= List of artists who reached number one on the U.S. Latin Songs chart =

This is a list of recording artists who have reached number one on Billboard magazine's Hot Latin Songs chart. Billboard established the Hot Latin Songs as an airplay-only chart which measured a song's ranking on Spanish-language radio stations in the United States. Several songs which were not sung in Spanish have topped the chart. Beginning on October 11, 2012, the methodology for the Hot Latin Songs chart includes sales of digital downloads and streaming activity in addition to airplay while non Spanish-language songs are now excluded from ranking on the chart.

- All acts are listed alphabetically.
- Solo artists are alphabetized by last name or their pseudonymous surnames, unless they do not include a recognizable surname in the pseudonym; groups are listed by name, excluding "A," "An", "The", "Los", "Las", "El", "La", "Un".
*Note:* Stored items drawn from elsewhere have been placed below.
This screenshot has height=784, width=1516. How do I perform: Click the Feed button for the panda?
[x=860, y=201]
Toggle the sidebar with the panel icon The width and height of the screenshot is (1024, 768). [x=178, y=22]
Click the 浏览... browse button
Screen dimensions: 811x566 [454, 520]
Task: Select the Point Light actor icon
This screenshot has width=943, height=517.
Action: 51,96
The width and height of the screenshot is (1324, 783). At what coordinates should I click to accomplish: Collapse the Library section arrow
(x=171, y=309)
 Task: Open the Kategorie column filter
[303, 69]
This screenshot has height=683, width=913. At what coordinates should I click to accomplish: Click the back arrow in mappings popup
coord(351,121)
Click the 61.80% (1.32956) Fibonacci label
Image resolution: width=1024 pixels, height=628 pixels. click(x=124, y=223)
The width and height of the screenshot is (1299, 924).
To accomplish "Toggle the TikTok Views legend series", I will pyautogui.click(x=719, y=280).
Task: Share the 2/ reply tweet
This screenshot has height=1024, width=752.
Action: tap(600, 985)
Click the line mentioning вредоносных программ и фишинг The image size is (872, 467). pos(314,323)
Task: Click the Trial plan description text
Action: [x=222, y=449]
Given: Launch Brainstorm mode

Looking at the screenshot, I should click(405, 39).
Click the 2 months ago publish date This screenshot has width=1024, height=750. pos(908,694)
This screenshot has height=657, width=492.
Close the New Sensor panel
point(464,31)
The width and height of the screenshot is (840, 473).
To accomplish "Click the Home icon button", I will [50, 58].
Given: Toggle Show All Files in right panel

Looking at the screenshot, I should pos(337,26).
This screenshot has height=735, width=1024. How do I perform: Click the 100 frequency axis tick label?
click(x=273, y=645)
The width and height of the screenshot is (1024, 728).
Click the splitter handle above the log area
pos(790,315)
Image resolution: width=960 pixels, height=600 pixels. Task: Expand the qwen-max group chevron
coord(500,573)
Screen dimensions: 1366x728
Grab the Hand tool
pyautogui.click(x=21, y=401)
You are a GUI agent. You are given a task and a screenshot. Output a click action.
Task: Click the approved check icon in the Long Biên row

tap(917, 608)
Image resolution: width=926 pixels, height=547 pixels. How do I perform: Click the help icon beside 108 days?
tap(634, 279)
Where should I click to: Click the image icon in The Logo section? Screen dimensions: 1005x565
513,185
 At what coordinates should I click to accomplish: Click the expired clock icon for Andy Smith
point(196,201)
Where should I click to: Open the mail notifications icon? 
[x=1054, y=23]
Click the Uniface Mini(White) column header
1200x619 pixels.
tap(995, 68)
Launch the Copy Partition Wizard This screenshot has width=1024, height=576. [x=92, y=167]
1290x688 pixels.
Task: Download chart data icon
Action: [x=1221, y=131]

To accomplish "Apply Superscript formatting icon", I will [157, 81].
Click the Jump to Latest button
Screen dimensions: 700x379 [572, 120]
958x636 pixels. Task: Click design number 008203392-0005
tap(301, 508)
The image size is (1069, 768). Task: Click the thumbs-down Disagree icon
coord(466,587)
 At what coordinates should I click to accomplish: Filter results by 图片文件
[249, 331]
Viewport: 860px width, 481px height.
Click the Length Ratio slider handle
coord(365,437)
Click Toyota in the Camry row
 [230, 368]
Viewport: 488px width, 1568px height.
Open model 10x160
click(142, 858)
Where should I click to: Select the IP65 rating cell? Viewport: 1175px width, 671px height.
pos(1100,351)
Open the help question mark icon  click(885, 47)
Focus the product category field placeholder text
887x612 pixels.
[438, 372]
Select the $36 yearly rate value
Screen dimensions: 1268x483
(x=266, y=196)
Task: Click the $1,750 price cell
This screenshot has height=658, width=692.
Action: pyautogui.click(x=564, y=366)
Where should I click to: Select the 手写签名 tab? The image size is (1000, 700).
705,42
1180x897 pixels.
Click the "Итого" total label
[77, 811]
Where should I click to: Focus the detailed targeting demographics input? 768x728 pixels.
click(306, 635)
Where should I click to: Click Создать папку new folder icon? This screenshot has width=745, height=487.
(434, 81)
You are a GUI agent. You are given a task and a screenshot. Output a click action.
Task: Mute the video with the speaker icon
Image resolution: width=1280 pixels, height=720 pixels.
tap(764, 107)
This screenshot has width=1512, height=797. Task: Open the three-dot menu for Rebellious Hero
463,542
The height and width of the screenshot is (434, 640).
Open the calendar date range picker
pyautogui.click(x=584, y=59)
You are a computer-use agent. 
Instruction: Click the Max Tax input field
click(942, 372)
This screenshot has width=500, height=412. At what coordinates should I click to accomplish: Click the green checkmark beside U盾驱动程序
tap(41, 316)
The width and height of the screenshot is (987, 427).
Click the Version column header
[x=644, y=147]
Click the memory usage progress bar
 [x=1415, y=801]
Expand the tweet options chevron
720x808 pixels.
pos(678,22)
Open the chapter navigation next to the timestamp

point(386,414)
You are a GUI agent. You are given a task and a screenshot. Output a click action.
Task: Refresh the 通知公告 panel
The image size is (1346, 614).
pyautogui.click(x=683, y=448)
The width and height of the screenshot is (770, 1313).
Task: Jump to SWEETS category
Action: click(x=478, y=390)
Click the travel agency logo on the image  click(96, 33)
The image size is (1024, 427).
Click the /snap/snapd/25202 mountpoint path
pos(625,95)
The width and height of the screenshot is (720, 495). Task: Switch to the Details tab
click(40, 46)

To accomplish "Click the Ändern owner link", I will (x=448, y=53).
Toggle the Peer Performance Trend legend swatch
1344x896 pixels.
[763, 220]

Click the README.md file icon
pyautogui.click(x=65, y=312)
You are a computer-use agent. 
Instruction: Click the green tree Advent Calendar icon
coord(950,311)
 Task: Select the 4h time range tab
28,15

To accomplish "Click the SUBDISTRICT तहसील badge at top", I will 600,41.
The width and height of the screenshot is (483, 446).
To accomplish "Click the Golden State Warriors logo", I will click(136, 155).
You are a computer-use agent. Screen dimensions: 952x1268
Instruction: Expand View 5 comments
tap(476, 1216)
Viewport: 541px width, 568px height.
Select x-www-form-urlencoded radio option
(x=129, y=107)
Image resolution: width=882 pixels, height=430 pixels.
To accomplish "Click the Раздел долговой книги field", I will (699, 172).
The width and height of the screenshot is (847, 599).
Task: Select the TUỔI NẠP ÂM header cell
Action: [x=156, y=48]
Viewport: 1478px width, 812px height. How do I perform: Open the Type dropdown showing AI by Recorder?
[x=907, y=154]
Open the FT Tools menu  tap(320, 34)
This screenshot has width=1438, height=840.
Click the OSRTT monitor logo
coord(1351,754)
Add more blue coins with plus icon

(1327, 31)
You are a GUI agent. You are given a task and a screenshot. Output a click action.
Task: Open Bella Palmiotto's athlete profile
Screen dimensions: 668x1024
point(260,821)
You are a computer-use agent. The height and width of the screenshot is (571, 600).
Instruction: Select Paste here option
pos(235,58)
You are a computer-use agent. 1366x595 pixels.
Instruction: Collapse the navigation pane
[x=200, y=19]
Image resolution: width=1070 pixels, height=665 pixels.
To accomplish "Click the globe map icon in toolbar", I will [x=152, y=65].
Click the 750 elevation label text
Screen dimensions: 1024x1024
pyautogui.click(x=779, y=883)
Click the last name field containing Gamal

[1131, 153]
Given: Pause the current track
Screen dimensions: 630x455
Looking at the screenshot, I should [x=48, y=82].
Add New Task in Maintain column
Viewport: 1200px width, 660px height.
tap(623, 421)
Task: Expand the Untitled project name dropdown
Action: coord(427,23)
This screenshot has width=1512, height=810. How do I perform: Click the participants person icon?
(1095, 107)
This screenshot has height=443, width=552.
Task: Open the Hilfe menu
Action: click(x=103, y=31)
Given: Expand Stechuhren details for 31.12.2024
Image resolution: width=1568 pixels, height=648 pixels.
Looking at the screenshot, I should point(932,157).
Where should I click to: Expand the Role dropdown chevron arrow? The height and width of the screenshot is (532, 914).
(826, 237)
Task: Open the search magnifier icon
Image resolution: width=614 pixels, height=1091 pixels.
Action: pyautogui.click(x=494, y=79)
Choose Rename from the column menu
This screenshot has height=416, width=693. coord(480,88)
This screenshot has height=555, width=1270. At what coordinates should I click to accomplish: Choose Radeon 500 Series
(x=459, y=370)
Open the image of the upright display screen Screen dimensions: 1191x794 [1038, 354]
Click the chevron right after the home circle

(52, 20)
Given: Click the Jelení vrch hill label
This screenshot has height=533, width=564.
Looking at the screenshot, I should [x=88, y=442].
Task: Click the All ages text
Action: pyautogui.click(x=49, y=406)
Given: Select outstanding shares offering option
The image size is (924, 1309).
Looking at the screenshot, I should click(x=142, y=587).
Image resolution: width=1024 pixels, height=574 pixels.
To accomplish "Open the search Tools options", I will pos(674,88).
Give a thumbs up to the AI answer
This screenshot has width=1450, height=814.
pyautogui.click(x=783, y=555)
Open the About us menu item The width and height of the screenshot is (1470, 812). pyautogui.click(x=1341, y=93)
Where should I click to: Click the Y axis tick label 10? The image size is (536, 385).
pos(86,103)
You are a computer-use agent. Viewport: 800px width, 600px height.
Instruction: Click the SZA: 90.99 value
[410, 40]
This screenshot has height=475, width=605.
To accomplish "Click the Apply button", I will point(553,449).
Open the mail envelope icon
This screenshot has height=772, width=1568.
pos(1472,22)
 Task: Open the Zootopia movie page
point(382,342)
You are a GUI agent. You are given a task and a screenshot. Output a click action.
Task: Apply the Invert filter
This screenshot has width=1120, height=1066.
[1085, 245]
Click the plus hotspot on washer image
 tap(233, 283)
- Each act's total of number one U.S. Latin Songs is shown after their name.
- All artists who are mentioned in song credits are listed here; this includes one-time pairings of otherwise solo artists and those appearing as "featured".
- Members of groups who reached number one are not listed here separately from their groups, unless they also hit number one as a solo artist.
- Do not include artists who have yet to have a song reach number one on the Hot Latin Songs but have done so on its component and subgenre charts (e.g. Latin Digital and Latin Pop Airplay)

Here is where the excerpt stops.